- [Records provided]
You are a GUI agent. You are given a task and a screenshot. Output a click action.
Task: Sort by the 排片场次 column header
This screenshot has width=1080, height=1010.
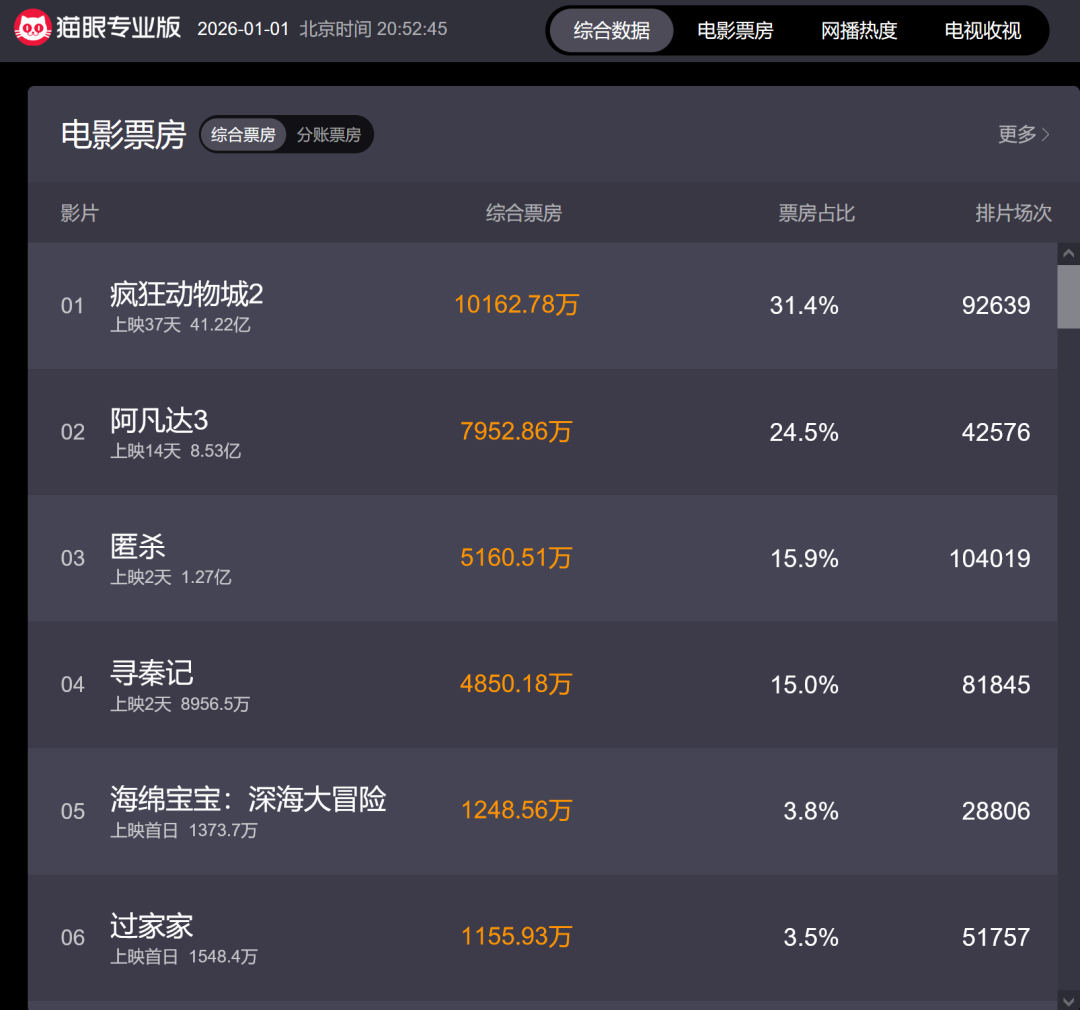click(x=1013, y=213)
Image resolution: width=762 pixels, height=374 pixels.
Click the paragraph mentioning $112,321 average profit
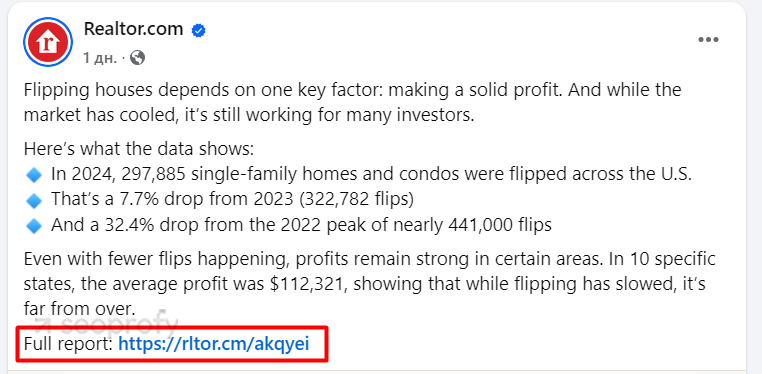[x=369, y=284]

...

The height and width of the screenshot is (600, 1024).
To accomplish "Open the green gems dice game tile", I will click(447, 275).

---

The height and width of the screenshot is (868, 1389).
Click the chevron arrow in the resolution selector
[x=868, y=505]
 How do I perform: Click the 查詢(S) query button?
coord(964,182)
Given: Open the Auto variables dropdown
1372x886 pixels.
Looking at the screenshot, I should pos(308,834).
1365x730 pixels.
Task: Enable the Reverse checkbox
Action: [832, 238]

- [Your goal] From the lines above, extract each one that contains the string "Open", copying it unchanged.

- [Response to this exercise]
To accomplish "Open the green gems dice game tile", I will click(447, 275).
Given: Open the Auto variables dropdown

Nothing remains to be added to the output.